» REQUIRED WORK
Send back every record exactly.

Start of DATASET EXTRACT

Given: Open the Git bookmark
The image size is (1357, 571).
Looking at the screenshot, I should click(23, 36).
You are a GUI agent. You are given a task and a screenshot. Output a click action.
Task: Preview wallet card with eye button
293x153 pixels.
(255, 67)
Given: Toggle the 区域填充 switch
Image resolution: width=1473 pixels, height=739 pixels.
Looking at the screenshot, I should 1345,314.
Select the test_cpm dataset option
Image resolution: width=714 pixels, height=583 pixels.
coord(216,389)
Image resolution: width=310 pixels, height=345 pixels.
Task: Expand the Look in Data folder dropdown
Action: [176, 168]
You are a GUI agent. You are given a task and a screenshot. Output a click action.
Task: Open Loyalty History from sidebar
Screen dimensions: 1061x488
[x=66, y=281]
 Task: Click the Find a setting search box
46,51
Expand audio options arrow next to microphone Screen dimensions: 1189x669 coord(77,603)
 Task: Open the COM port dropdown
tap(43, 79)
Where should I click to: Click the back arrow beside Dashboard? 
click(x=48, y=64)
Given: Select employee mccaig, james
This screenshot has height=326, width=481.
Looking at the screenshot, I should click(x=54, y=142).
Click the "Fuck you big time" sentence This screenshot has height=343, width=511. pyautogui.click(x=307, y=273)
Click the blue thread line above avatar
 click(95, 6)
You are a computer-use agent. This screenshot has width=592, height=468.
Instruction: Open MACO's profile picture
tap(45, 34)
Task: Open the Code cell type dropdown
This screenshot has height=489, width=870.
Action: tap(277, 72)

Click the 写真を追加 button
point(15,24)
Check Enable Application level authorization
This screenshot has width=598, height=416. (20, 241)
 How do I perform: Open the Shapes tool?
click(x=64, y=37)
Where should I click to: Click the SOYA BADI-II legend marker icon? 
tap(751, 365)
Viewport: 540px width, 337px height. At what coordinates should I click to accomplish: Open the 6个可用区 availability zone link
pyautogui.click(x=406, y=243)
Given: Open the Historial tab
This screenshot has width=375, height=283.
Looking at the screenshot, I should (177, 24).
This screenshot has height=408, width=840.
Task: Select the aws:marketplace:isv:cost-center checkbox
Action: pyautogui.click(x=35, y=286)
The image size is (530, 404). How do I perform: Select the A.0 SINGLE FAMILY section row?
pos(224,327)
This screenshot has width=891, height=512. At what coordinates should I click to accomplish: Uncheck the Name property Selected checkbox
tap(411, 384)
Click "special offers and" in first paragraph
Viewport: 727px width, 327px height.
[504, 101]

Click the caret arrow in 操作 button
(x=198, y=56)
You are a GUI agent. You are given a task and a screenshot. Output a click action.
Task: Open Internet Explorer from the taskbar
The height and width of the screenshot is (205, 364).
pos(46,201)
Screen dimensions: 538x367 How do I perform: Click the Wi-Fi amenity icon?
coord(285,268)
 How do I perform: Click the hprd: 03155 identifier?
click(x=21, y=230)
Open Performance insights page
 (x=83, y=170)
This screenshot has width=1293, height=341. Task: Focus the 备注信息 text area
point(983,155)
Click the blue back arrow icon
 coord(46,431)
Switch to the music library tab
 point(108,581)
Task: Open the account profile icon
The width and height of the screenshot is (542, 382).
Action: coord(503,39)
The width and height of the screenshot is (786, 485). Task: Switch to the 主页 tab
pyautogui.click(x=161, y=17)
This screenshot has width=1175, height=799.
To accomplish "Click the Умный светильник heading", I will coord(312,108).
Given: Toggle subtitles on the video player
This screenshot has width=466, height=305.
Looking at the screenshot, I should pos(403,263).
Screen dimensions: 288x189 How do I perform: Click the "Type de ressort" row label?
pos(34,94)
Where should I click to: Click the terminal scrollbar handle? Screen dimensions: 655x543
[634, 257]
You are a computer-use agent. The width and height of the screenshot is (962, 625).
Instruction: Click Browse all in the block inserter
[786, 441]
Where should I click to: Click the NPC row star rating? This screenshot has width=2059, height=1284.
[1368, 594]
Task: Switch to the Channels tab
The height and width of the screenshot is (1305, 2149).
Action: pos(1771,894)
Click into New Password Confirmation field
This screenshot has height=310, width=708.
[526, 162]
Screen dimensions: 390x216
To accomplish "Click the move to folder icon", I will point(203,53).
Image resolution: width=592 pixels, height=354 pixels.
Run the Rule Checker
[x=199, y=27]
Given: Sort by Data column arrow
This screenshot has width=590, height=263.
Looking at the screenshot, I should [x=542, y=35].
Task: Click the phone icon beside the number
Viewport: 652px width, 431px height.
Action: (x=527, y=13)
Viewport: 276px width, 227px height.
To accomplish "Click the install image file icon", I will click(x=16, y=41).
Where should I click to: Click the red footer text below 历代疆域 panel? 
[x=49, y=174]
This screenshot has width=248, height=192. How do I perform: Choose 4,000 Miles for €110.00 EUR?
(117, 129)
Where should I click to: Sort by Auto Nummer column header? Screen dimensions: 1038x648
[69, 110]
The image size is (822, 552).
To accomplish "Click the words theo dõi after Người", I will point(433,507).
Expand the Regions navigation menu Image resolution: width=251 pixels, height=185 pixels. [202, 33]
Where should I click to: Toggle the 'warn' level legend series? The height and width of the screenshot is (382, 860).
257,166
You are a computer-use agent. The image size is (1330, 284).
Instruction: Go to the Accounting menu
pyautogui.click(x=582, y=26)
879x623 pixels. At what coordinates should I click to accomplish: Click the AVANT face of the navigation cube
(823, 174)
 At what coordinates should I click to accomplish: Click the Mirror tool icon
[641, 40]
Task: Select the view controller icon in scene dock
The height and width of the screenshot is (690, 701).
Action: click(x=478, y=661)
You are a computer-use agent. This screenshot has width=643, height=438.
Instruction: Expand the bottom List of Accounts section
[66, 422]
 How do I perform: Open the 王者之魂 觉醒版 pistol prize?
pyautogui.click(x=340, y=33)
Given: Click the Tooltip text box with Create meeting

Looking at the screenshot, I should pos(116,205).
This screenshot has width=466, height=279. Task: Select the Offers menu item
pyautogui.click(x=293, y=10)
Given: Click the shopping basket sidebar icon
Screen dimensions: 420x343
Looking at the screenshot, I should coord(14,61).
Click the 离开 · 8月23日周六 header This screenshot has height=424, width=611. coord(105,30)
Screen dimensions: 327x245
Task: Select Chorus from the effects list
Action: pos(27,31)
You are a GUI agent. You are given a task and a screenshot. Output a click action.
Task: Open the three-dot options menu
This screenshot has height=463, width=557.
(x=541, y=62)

End of DATASET EXTRACT

» PROBLEM SOLUTION
Given: Open the Git bookmark
The image size is (1357, 571).
Looking at the screenshot, I should click(23, 36).
You are a GUI agent. You are given a task and a screenshot. Output a click action.
Task: Preview wallet card with eye button
293x153 pixels.
(255, 67)
Given: Toggle the 区域填充 switch
Image resolution: width=1473 pixels, height=739 pixels.
Looking at the screenshot, I should 1345,314.
Select the test_cpm dataset option
Image resolution: width=714 pixels, height=583 pixels.
coord(216,389)
Image resolution: width=310 pixels, height=345 pixels.
Task: Expand the Look in Data folder dropdown
Action: [176, 168]
You are a GUI agent. You are given a task and a screenshot. Output a click action.
Task: Open Loyalty History from sidebar
Screen dimensions: 1061x488
[x=66, y=281]
 Task: Click the Find a setting search box
46,51
Expand audio options arrow next to microphone Screen dimensions: 1189x669 coord(77,603)
 Task: Open the COM port dropdown
tap(43, 79)
Where should I click to: Click the back arrow beside Dashboard? 
click(x=48, y=64)
Given: Select employee mccaig, james
This screenshot has height=326, width=481.
Looking at the screenshot, I should click(x=54, y=142).
Click the "Fuck you big time" sentence This screenshot has height=343, width=511. pyautogui.click(x=307, y=273)
Click the blue thread line above avatar
 click(95, 6)
You are a computer-use agent. This screenshot has width=592, height=468.
Instruction: Open MACO's profile picture
tap(45, 34)
Task: Open the Code cell type dropdown
This screenshot has height=489, width=870.
Action: tap(277, 72)

Click the 写真を追加 button
point(15,24)
Check Enable Application level authorization
This screenshot has width=598, height=416. (20, 241)
 How do I perform: Open the Shapes tool?
click(x=64, y=37)
Where should I click to: Click the SOYA BADI-II legend marker icon? 
tap(751, 365)
Viewport: 540px width, 337px height. At what coordinates should I click to accomplish: Open the 6个可用区 availability zone link
pyautogui.click(x=406, y=243)
Given: Open the Historial tab
This screenshot has width=375, height=283.
Looking at the screenshot, I should (177, 24).
This screenshot has height=408, width=840.
Task: Select the aws:marketplace:isv:cost-center checkbox
Action: pyautogui.click(x=35, y=286)
The image size is (530, 404). How do I perform: Select the A.0 SINGLE FAMILY section row?
pos(224,327)
This screenshot has width=891, height=512. At what coordinates should I click to accomplish: Uncheck the Name property Selected checkbox
tap(411, 384)
Click "special offers and" in first paragraph
Viewport: 727px width, 327px height.
[504, 101]

Click the caret arrow in 操作 button
(x=198, y=56)
You are a GUI agent. You are given a task and a screenshot. Output a click action.
Task: Open Internet Explorer from the taskbar
The height and width of the screenshot is (205, 364).
pos(46,201)
Screen dimensions: 538x367 How do I perform: Click the Wi-Fi amenity icon?
coord(285,268)
 How do I perform: Click the hprd: 03155 identifier?
click(x=21, y=230)
Open Performance insights page
 (x=83, y=170)
This screenshot has width=1293, height=341. Task: Focus the 备注信息 text area
point(983,155)
Click the blue back arrow icon
 coord(46,431)
Switch to the music library tab
 point(108,581)
Task: Open the account profile icon
The width and height of the screenshot is (542, 382).
Action: coord(503,39)
The width and height of the screenshot is (786, 485). Task: Switch to the 主页 tab
pyautogui.click(x=161, y=17)
This screenshot has width=1175, height=799.
To accomplish "Click the Умный светильник heading", I will coord(312,108).
Given: Toggle subtitles on the video player
This screenshot has width=466, height=305.
Looking at the screenshot, I should pos(403,263).
Screen dimensions: 288x189 How do I perform: Click the "Type de ressort" row label?
pos(34,94)
Where should I click to: Click the terminal scrollbar handle? Screen dimensions: 655x543
[634, 257]
You are a computer-use agent. The width and height of the screenshot is (962, 625).
Instruction: Click Browse all in the block inserter
[786, 441]
Where should I click to: Click the NPC row star rating? This screenshot has width=2059, height=1284.
[1368, 594]
Task: Switch to the Channels tab
The height and width of the screenshot is (1305, 2149).
Action: pos(1771,894)
Click into New Password Confirmation field
This screenshot has height=310, width=708.
[526, 162]
Screen dimensions: 390x216
To accomplish "Click the move to folder icon", I will point(203,53).
Image resolution: width=592 pixels, height=354 pixels.
Run the Rule Checker
[x=199, y=27]
Given: Sort by Data column arrow
This screenshot has width=590, height=263.
Looking at the screenshot, I should [x=542, y=35].
Task: Click the phone icon beside the number
Viewport: 652px width, 431px height.
Action: (x=527, y=13)
Viewport: 276px width, 227px height.
To accomplish "Click the install image file icon", I will click(x=16, y=41).
Where should I click to: Click the red footer text below 历代疆域 panel? 
[x=49, y=174]
This screenshot has width=248, height=192. How do I perform: Choose 4,000 Miles for €110.00 EUR?
(117, 129)
Where should I click to: Sort by Auto Nummer column header? Screen dimensions: 1038x648
[69, 110]
The image size is (822, 552).
To accomplish "Click the words theo dõi after Người", I will point(433,507).
Expand the Regions navigation menu Image resolution: width=251 pixels, height=185 pixels. [202, 33]
Where should I click to: Toggle the 'warn' level legend series? The height and width of the screenshot is (382, 860).
257,166
You are a computer-use agent. The image size is (1330, 284).
Instruction: Go to the Accounting menu
pyautogui.click(x=582, y=26)
879x623 pixels. At what coordinates should I click to accomplish: Click the AVANT face of the navigation cube
(823, 174)
 At what coordinates should I click to accomplish: Click the Mirror tool icon
[641, 40]
Task: Select the view controller icon in scene dock
The height and width of the screenshot is (690, 701).
Action: click(x=478, y=661)
You are a computer-use agent. This screenshot has width=643, height=438.
Instruction: Expand the bottom List of Accounts section
[66, 422]
 How do I perform: Open the 王者之魂 觉醒版 pistol prize?
pyautogui.click(x=340, y=33)
Given: Click the Tooltip text box with Create meeting

Looking at the screenshot, I should pos(116,205).
This screenshot has width=466, height=279. Task: Select the Offers menu item
pyautogui.click(x=293, y=10)
Given: Click the shopping basket sidebar icon
Screen dimensions: 420x343
Looking at the screenshot, I should coord(14,61).
Click the 离开 · 8月23日周六 header This screenshot has height=424, width=611. coord(105,30)
Screen dimensions: 327x245
Task: Select Chorus from the effects list
Action: pos(27,31)
You are a GUI agent. You are given a task and a screenshot. Output a click action.
Task: Open the three-dot options menu
This screenshot has height=463, width=557.
(x=541, y=62)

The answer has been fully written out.